Your instructions:
Update the stretch of the Marx Brothers post from "Tuesday, December 22, 2009" through "be no exception." so that "Christmastime" becomes "New Year's", and give that stretch in full.

Text section:
★ ★ ★

Tuesday, December 22, 2009

'Tis the season...


Okay. I already wrote here about how my first encounter with the Marx Brothers was at Christmastime back in the dim distant prehistory of what, with pre-Orwellian irony, I still like to think of as 1983.
.
I also mentioned, sort of casually, kind of half-jokingly - the way I do when I'm being deadly serious and fanatical - that I try to recreate that exact experience by rewatching the same films on the same nights at the same times.
And this year will be no exception.
But this time there's a big difference. I'm running a blog with 28 followers.
So I hereby invite you all to partake of the great annual Tonight We're Gonna Party Like It's 1983 Basically Futile Watching Specific Marx Brothers Films At Specific Dates and Times Challenge.
. .
You may think it's a near-alarmingly pointless thing for a man like me to still be doing at my age. If so, think how much more idiotic it would be if you did it too! Without even the pathetic, skeletal pretence of justification that animates my poor tortured brain. I don't have much of an excuse, but you'll have none at all. So come join me! Let me know how you got on, what it was like and what kind of transcendent state you reached. Send me photos of yourself with the film clearly visible on a tv screen, holding a watch to confirm the time and the newspaper to confirm the day. So get your diaries out; here come the dates. Cancel that party! Forget that Gordon Ramsay's Christmas Celebrity Foxhunting on Ice Special you were planning to watch instead.

★ ★ ★

Available data:
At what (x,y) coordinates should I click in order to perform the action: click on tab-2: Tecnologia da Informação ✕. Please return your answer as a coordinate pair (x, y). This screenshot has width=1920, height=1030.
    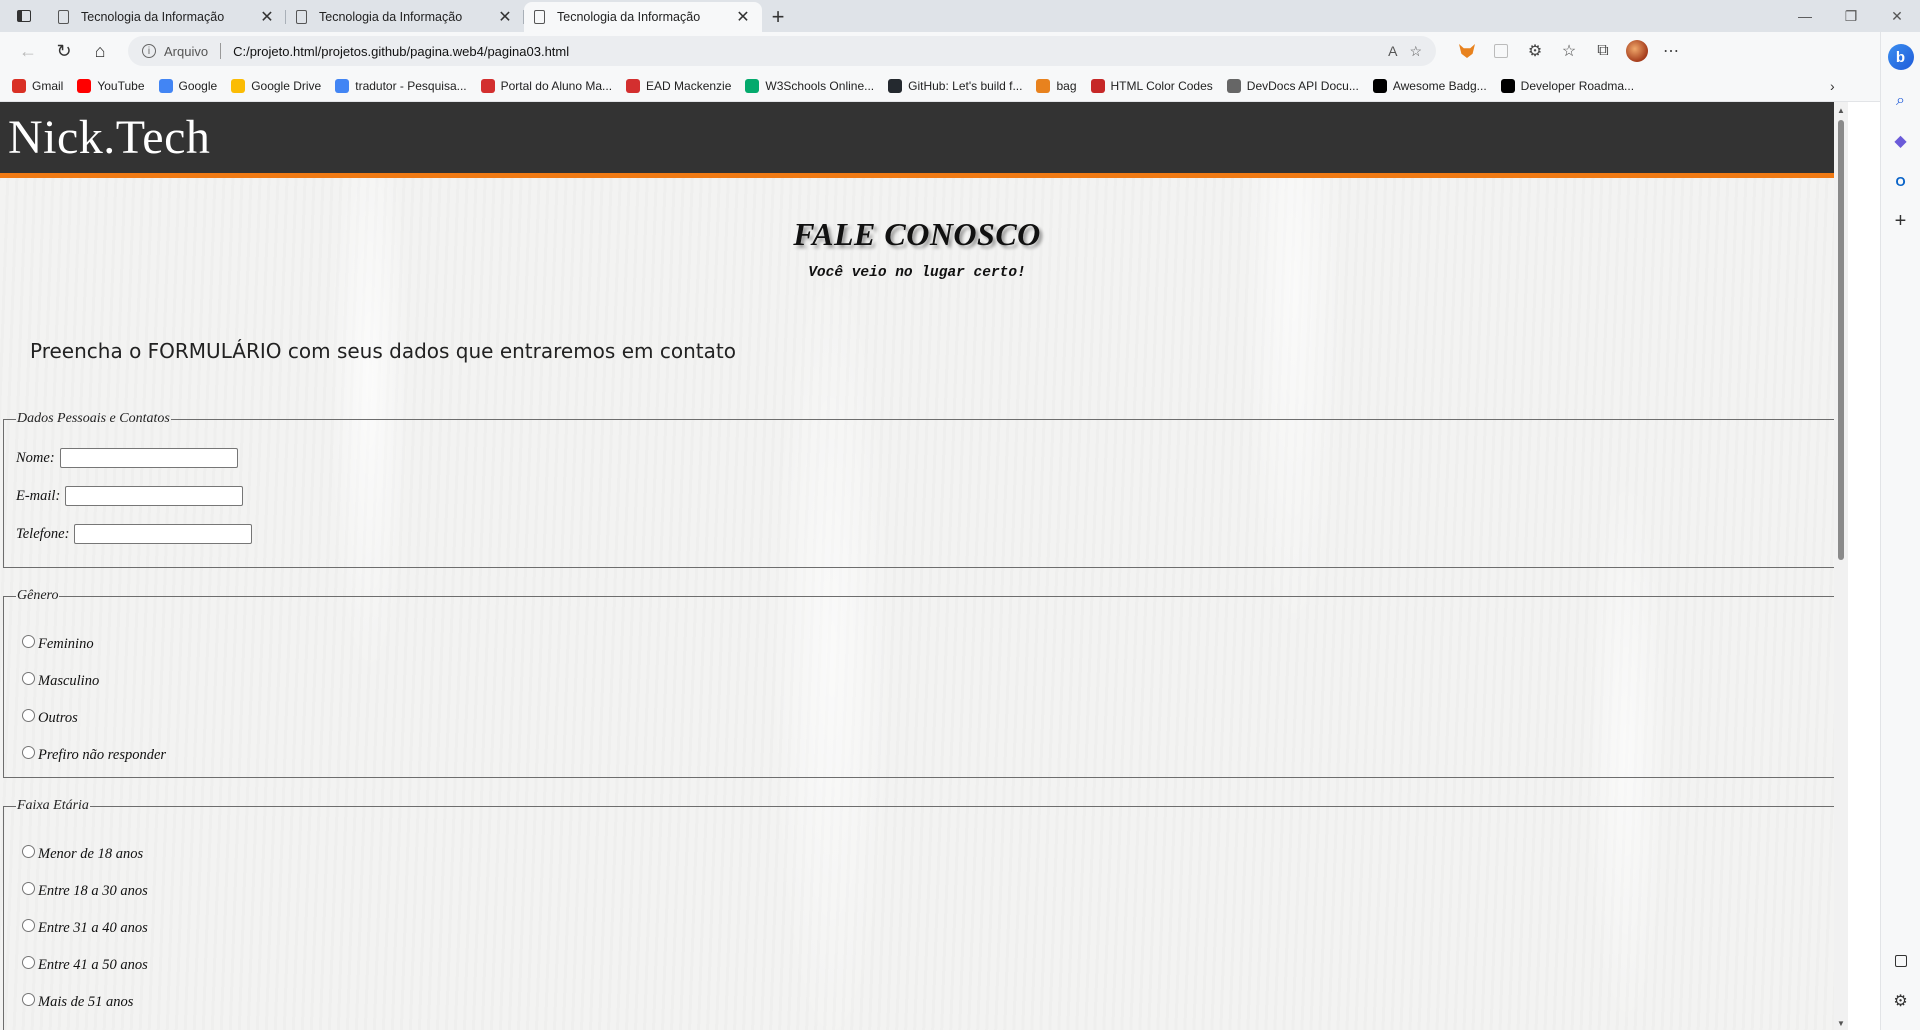
    Looking at the image, I should click on (405, 17).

★ ★ ★

Exercise output:
Tuesday, December 22, 2009

'Tis the season...


Okay. I already wrote here about how my first encounter with the Marx Brothers was at New Year's back in the dim distant prehistory of what, with pre-Orwellian irony, I still like to think of as 1983.
.
I also mentioned, sort of casually, kind of half-jokingly - the way I do when I'm being deadly serious and fanatical - that I try to recreate that exact experience by rewatching the same films on the same nights at the same times.
And this year will be no exception.